Logcat from that session: logcat.log

MarijnS95 commented 4 years ago

The issue could have been fixed "accidentally" over the past year since there have been a ton of changes and improvements.

We have not deprecated any of the unused ioctl interfaces in the kernel yet, so the old HAL should function fine. If you have time and want to continue debugging this - especially to get to the bottom of the device crashing - would you mind doing a git bisect run on the HAL? Start with the commit that originally addressed the crash: https://github.com/sonyxperiadev/vendor-sony-oss-fingerprint/commit/2e9cc28cc0175aa2a4abd35bff404655a2d595b0 Be sure to add those logging lines, and try to replicate the crash-on-resume as well as that alternate codepath.

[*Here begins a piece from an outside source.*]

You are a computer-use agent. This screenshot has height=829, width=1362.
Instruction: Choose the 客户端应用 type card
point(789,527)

I find the crash on resume curious anyway. You seem to be the only one reporting it (unless there's another issue sitting around somewhere? Afaik only for Tone) but there must be other users out there using FPC. Is there a possibility your device firmware is lagging behind? I don't know the versions nor whether the TZ-app for FPC resides on that firmware partition or odm.

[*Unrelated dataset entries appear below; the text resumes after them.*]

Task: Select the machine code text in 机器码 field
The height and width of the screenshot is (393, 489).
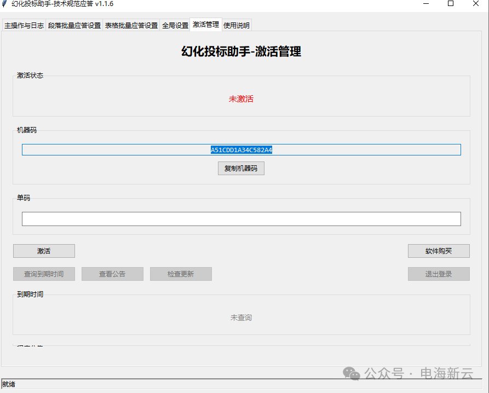Action: [241, 149]
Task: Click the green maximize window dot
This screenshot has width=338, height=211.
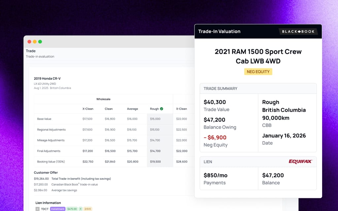Action: (x=40, y=42)
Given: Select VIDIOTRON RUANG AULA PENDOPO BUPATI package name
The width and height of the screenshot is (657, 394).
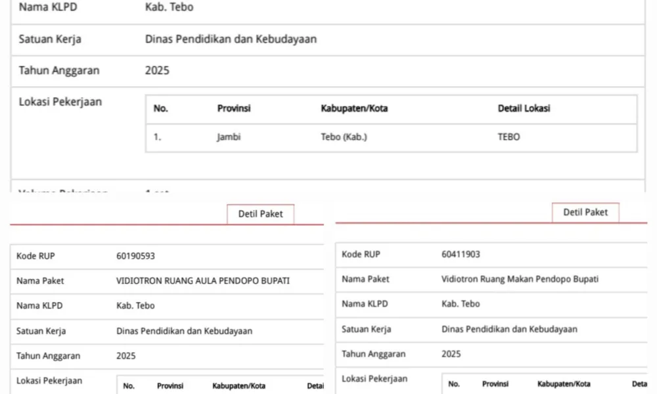Looking at the screenshot, I should [202, 281].
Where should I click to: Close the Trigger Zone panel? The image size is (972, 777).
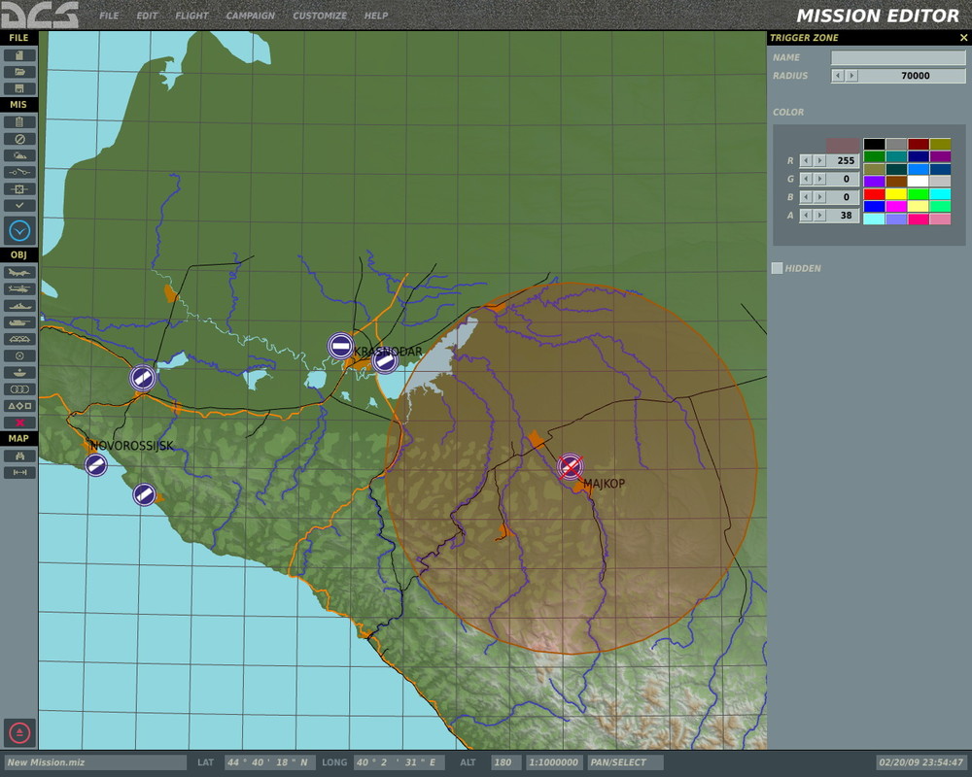point(963,38)
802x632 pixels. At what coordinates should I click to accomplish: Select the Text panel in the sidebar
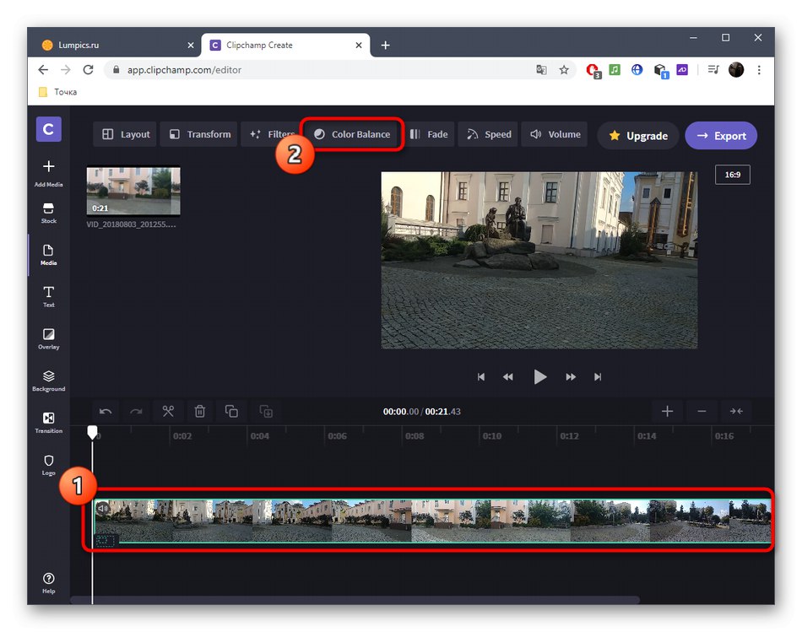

Anyway, for now I'll assume that FPC at the commit from Angelo is "fine". If your device still crashes with that one, we must look elsewhere.

stefanhh0 commented 4 years ago

We have not deprecated any of the unused ioctl interfaces in the kernel yet, so the old HAL should function fine. If you have time and want to continue debugging this - especially to get to the bottom of the device crashing - would you mind doing a git bisect run on the HAL? Start with the commit that originally addressed the crash: sonyxperiadev/vendor-sony-oss-fingerprint@2e9cc28 Be sure to add those logging lines, and try to replicate the crash-on-resume as well as that alternate codepath.

That will take some time... not sure if I manage to do it the coming week.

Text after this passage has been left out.